*WHAT TO WORK ON:* Return exactly, and only, the lines from the line containing "Terms of service (174, 2510)" through the final line of the records below, both included.

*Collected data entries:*
********
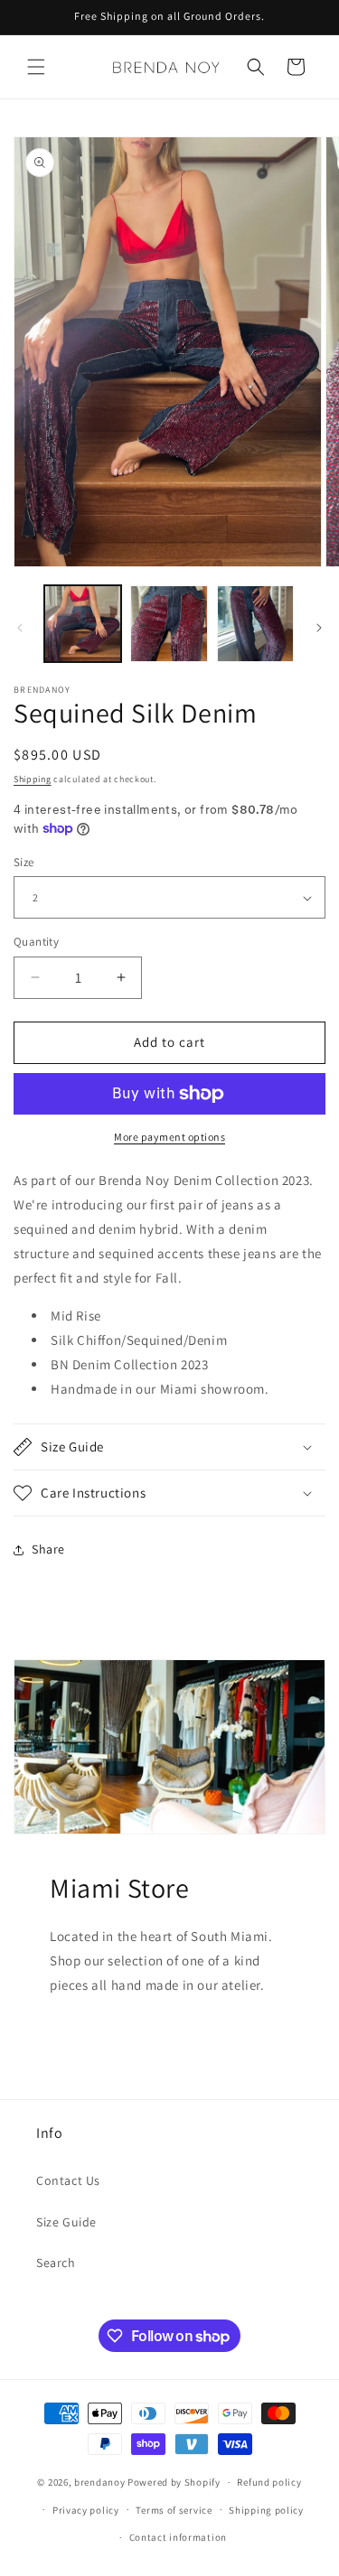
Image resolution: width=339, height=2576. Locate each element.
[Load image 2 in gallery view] (168, 623)
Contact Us (68, 2180)
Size (24, 862)
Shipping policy (266, 2510)
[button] (36, 67)
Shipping (33, 779)
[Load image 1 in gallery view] (82, 623)
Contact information (178, 2537)
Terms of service (174, 2510)
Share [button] (48, 1549)
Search (56, 2262)
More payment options (169, 1136)
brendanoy (99, 2482)
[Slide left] (20, 628)
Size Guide (66, 2222)
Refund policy (269, 2482)
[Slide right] (319, 628)
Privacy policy (85, 2510)
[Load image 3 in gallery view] (255, 623)
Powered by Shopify (174, 2482)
********
*EXERCISE SOLUTION:*
Terms of service (174, 2510)
Share [button] (48, 1549)
Search (56, 2262)
More payment options (169, 1136)
brendanoy (99, 2482)
[Slide left] (20, 628)
Size Guide (66, 2222)
Refund policy (269, 2482)
[Slide right] (319, 628)
Privacy policy (85, 2510)
[Load image 3 in gallery view] (255, 623)
Powered by Shopify (174, 2482)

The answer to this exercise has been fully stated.